Um ano depois que estávamos em Santarém, tio Antônio voltou da Europa e refugiou-se na fazenda. Gastara tudo que mais possuía e não tendo terras para vender, nem tendo direito à fazenda que herdara, foi viver em Santarém com Maria Letícia e Fernão. Estava velho; com cinqüenta e poucos anos, mas davam-lhe muito mais; bigodes grisalhos caíam-lhe sobre a boca e tinha os olhos empapuçados. Comparava a vida a uma fruta, dizia que se deve tirar todo o suco enquanto se pode, segundo essa teoria, espremera a fruta de tal forma que nada mais restava, nem bagaço. Sua velhice era como a fruta espremida; não conservara amizades, afeições, carinhos. Somente recordações, o que ele ainda achava muito.
Andava à cavalo uma vez ou outra; vivia deitado na rede com uma pilha de livros e revistas estrangeiras ao lado. Maria Letícia se sentava ali perto para costurar, deixava a revista cair das mãos e começava a falar da França; então seus olhos adquiriam novo brilho e, entremeando palavras inteiras em francês, contava episódios que Maria Letícia ouvia com complacência, confirmando com a cabeça de quando em quando. Às vezes, dormia na rede, longas horas, a boca aberta e a cabeça pendida para um lado.
Muitas cartas chegavam com freqüência a Santarém, contando novidades; Leopoldina escrevia:
Queridas manas:
Temos tido bons espetáculos ultimamente; o Rossi conseguiu encher o S. José duas noites consecutivas, pela primeira vez. Maria Letícia não se anima a vir assistir? Por que esse degredo, essa amofinação? Sentimos tanto a ausência das manas. Venham.
Adelaide que estava passando uns tempos em São Paulo, escreveu também:
Querida Maria Letícia:
Já deve saber pelos jornais que papai mandou, que vamos ter uma Companhia Lírica de primeira ordem em S. Paulo, graças a Deus. Vamos ouvir o Trovador, Huguenotes, Rigoletto, pela Maria Duran e Bassi. Estou tão feliz! Nunca assisti a nada disso e estou emocionada. Como pode a mana viver assim longe de tudo? Creio que somos bem diferentes uma da outra; nossos pais sofrem com seu exílio voluntário. Venha ao menos no fim do ano.
Saudades de Adelaide.

Mais cinco anos decorreram, longos e silenciosos. Sem emoções, sem vibrações, sem movimento. E a vida passou como as águas paradas de um lago numa planura deserta; não havia ondas no lago e, se as houvesse, não perturbariam a superfície sempre lisa, igual e monótona como a de um espelho. A vida refletida nesse espelho era tão estreita que não empanava seu brilho; todos os dias a mesma rotina; tudo rodava como a grande roda de um moinho e só se ouviam rangidos, às vezes, o único ruído a perturbar o silêncio de Santarém. Blen... Blen... Blen... O sino chamando os escravos na roça, os sinos avisando a hora de seguir, a hora do almoço, a hora de voltar. Ricardo socando o pilão todos os dias, espalhando para longe as casquinhas de arroz. Quando o sol a pino parecia incendiar a fazenda, o papagaio gritava do seu poleiro na cozinha: Soca, Ricardo, peste do diabo! E Ricardo socava.

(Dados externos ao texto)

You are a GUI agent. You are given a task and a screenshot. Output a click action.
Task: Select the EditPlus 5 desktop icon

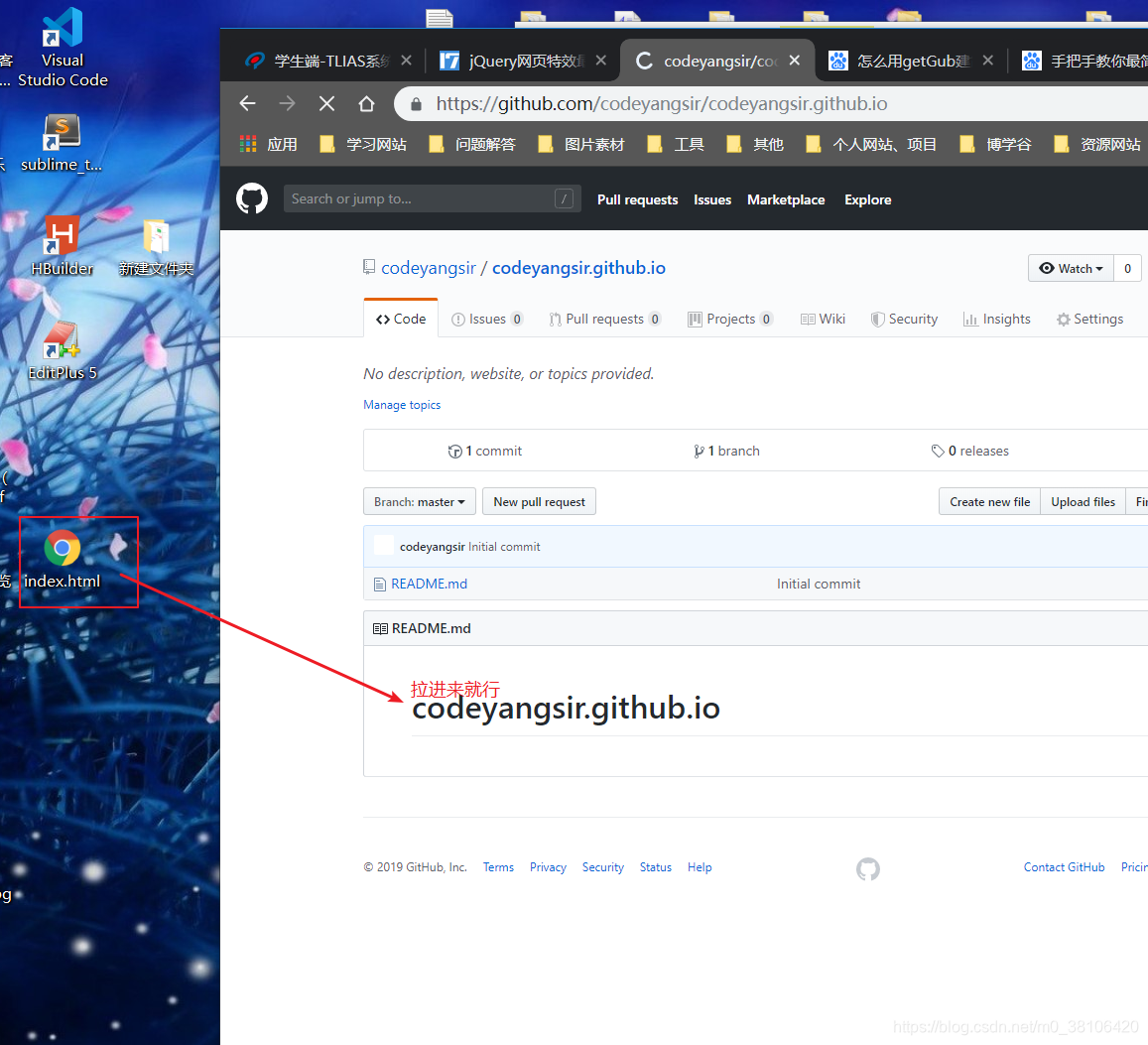point(63,351)

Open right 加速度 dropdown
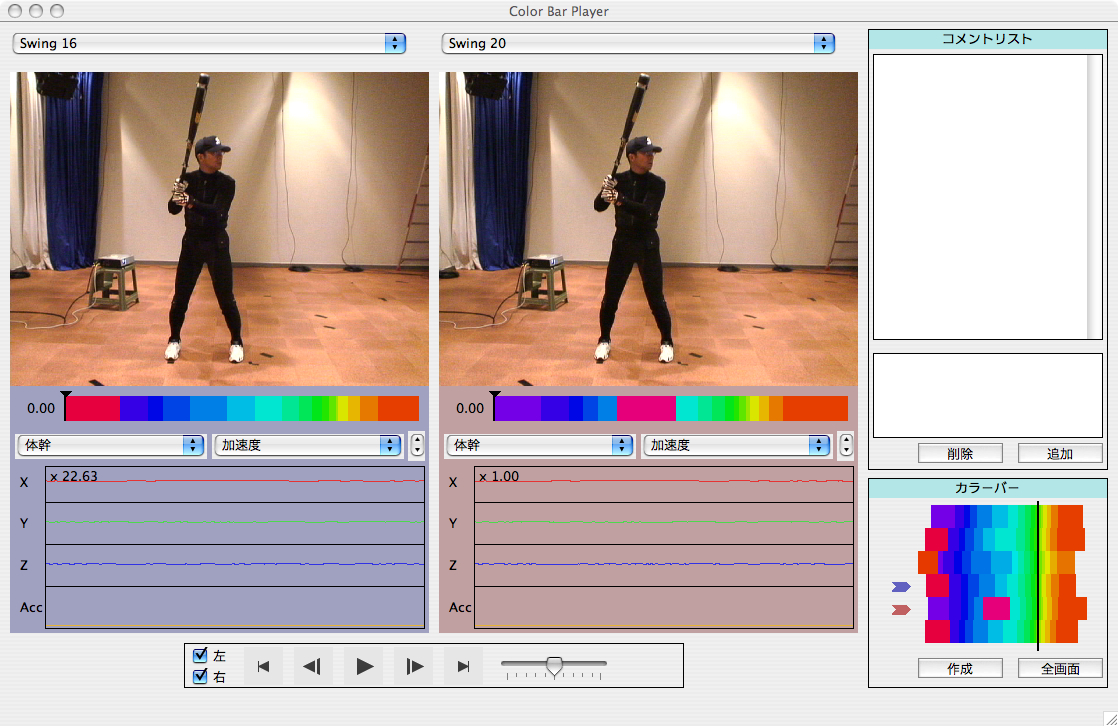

Nas noites de luar, ouviam-se tímidos sons de viola, lá para os lados das senzalas e de vez em quando uma voz no silêncio, uma voz medrosa e cheia de nostalgia. Saudade. Vontade de chorar. E silêncio. Silêncio a imperar por toda a vastidão; até o ribeirão corria em silêncio. Somente no charco, os sapos coaxavam durante a noite; e ao anoitecer, à hora do crepúsculo, um nambu chamava outro com gritos breves e as saracuras gritavam: Quebrei três potes! Umas às outras. Um cão levantava o focinho para a lua e uivava tristemente até que um grito o fizesse calar. E o silêncio voltava de novo, a imperar mais fortemente por toda a vastidão. Silêncio dos lugares ermos, sem vida, onde os dias são muito longos e as noites quase infinitas.
No decorrer desses cinco anos, fui duas vezes para S. Paulo e por duas vezes tornei a voltar para Santarém. Maria Letícia foi apenas uma vez, quando papai teve uma congestão e ficou meio paralítico do lado esquerdo. Encontramos ele convalescente, livre de perigo; recebeu-nos recostado nos travesseiros altos e quando viu Maria Letícia entrar no quarto ficou aflito, seu olho direito estremeceu e encheu-se de lágrimas; o esquerdo continuou estranhamente parado e fixo depois que nos inclinamos para beijar-lhe a mão. Não falava com voz possante que fazia vibrar o casarão, falava balbuciando as palavras e a face esquerda estremecia de leve ao movimento da boca, como se fosse repuxada.
No dia seguinte, mamãe contou-nos entre lágrimas que o causador dessa desgraça fora Lourenço. Ultimamente, Lourenço andava querendo casar com uma moça de má fama, e ele não queria o casamento; um dia, papai e ele altercaram fechados no escritório; mamãe estava de fora escutando e ouviu papai dizer: "Se continuar com essa maluquice, será expulso desta casa". Francisca Miquelina, interrompeu a mamãe:
— Que maluquice era essa a que papai se referia?
— O casamento. Lourenço disse ao pai que ia casar-se com a moça.
Olhamos admiradas para mamãe; Leopoldina e nossas irmãs escutavam em silêncio. Francisca Miquelina perguntou: Mas ele falou em casar com a moça? Maria Letícia sacudiu a cabeça, reprovando; mamãe enxugou as lágrimas e continuou:
— Ah! Minhas filhas, o que temos sofrido por causa de Lourenço. A princípio, não queriam que eu soubesse e andaram ocultando o fato, depois fiquei sabendo de tudo por mamã Zabel. Isso vem durando há uns quatro anos já, nem sei mais. Lourenço teimando sempre, não queria deixar esse namoro. Tem sido uma luta.
Maria Letícia perguntou, resoluta:
— Por que não mandaram Lourenço para a Europa?
— Tentou-se tudo, nada ele quis. Na semana passada, apareceu aqui muito agitado, dizendo que se tinha casado nessa manhã.
Olhamo-nos umas às outras, atoleimadas; falei, horrorizada:
— Casado? Então Lourenço casou? Santo Onofre, valei-nos!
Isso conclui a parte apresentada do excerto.